Das Gericht verurteilte den Geistheiler zur Unterlassung sämtlicher der oben genannten Formulierungen und bezeichnete sie als unlauter gemäß §§ 3, 3a Gesetz gegen den unlauteren Wettbewerb (UWG) i.V.m. § 3 Heilmittelwerbegesetz (HWG). In den Aussagen lägen jeweils gesundheitsbezogene Angaben. Der Geistheiler könne aber nicht beweisen, dass die Angaben zutreffen seien, sondern räume selbst ein, dass sie nicht wissenschaftlich abgesichert seien. Das BVerfG habe in seiner Entscheidung von 2007 (Geistheiler-Beschluss) festgestellt, dass das Heilmittelwerbegesetz auch für Geistheiler gelte.

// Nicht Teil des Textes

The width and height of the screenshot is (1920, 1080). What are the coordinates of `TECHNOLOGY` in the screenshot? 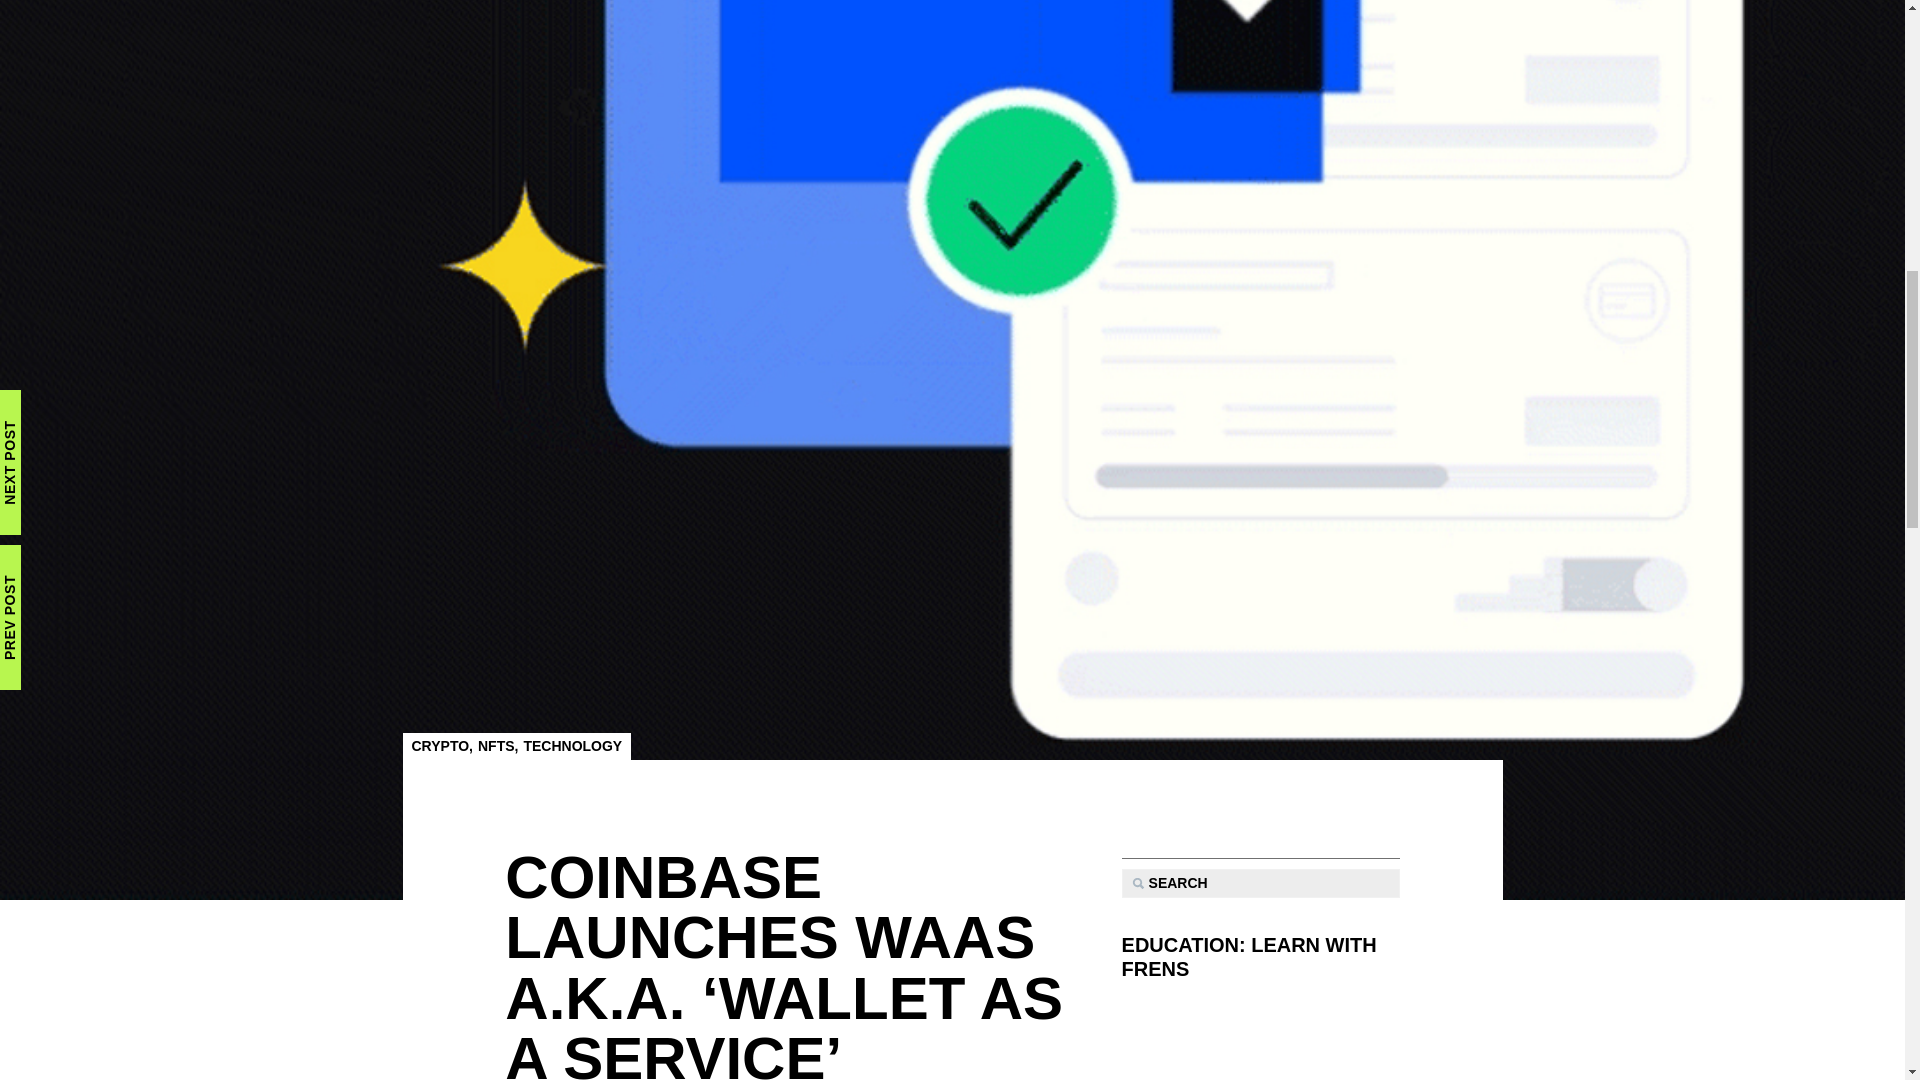 It's located at (572, 745). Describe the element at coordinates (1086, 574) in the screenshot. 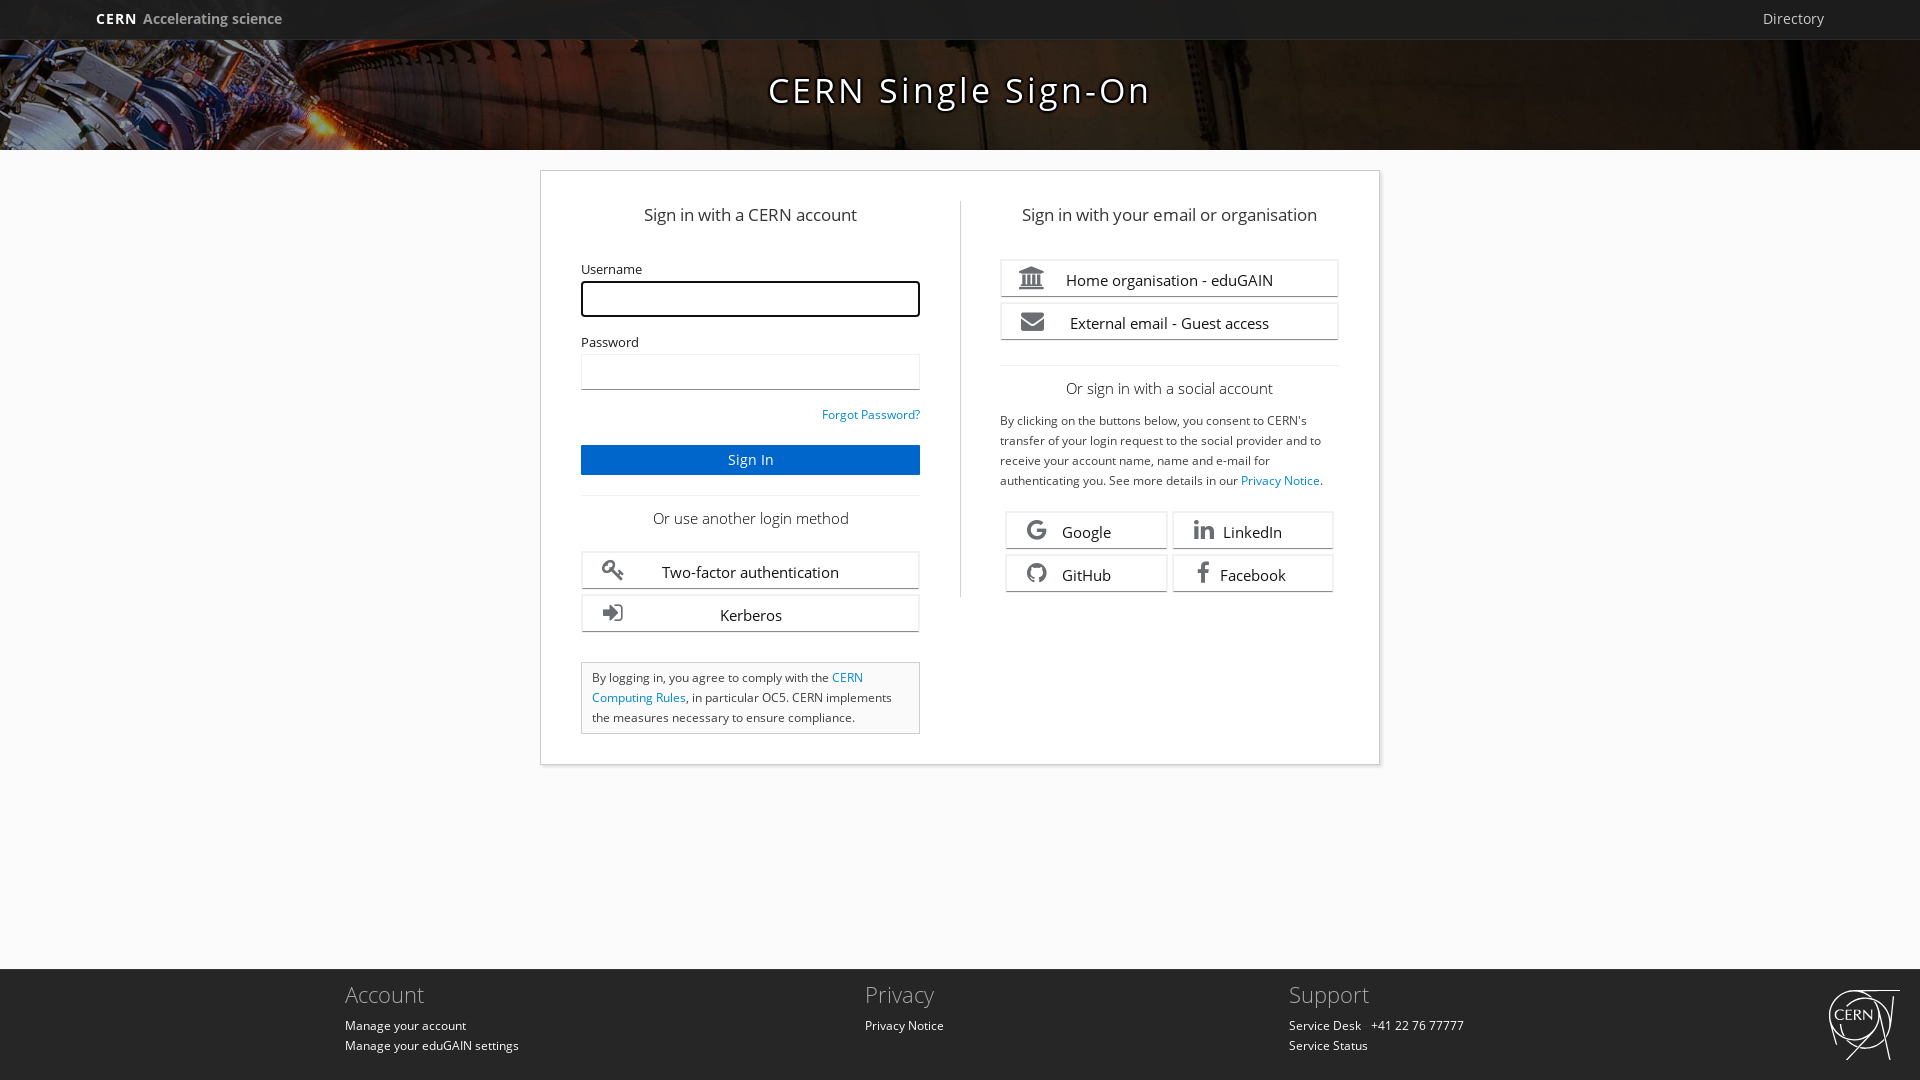

I see `GitHub` at that location.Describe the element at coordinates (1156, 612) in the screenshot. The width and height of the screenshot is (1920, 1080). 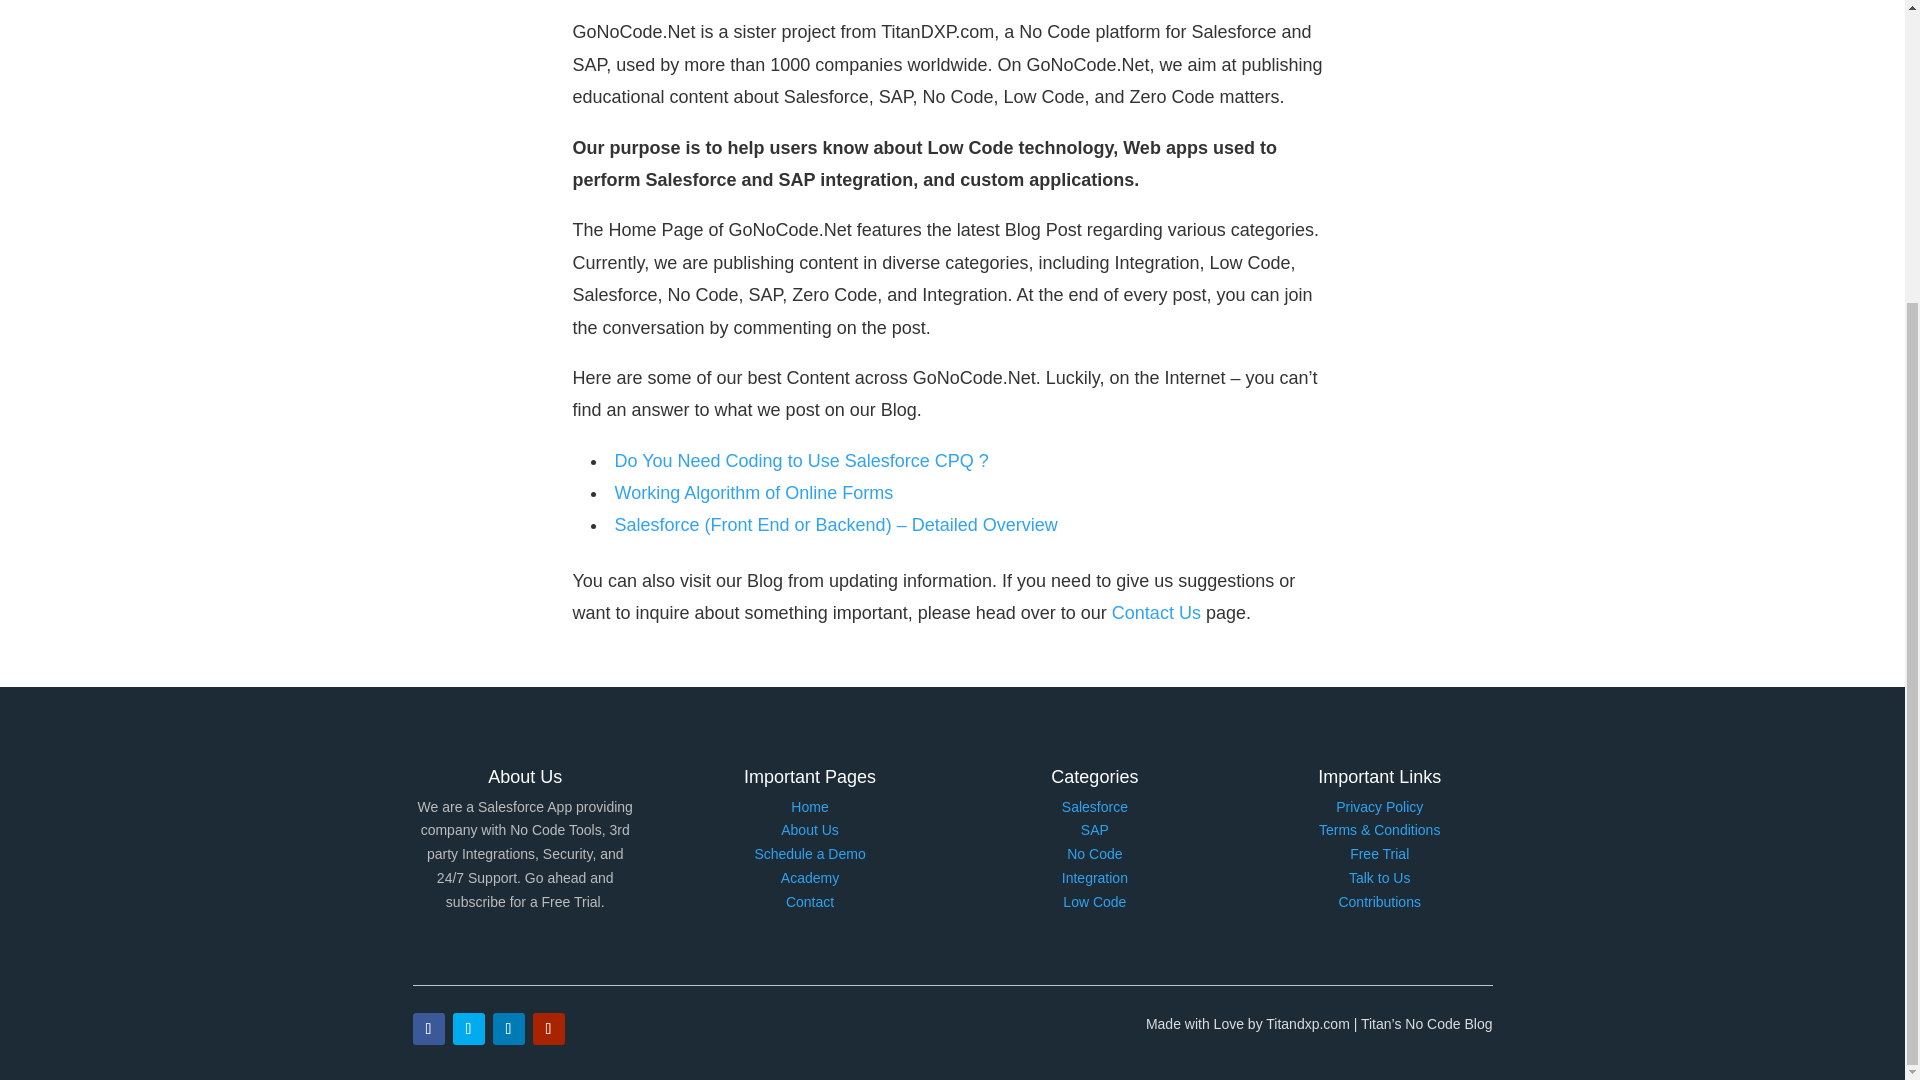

„Anlass der gesetzlichen Regelung ist (…) die besondere Schutzbedürftigkeit erkrankter oder älterer Menschen vor unangemessen beeinflussender Werbung. Diese Schutzbedürftigkeit ist nicht etwa deswegen weniger einschlägig oder weniger dringend, weil der Geistheiler jenseits der Grenzen naturwissenschaftlicher Erkenntnisse und Überpfüfbarkeit arbeitet.“

Zur Einordnung: Das ist ein sehr strenges Urteil, und es ist „nur“ ein Landgericht, also (wegen des Streitwerts) ein erstinstanzliches Gericht, kein Oberlandesgericht. Nach diesem Urteil darf man über Geistheilung nur sehr wenig sagen. Wichtig ist, dass man sich sehr bedeckt hält mit seinen Versprechungen, und vielleicht ist es in anderen Gerichtsbezirken weniger streng.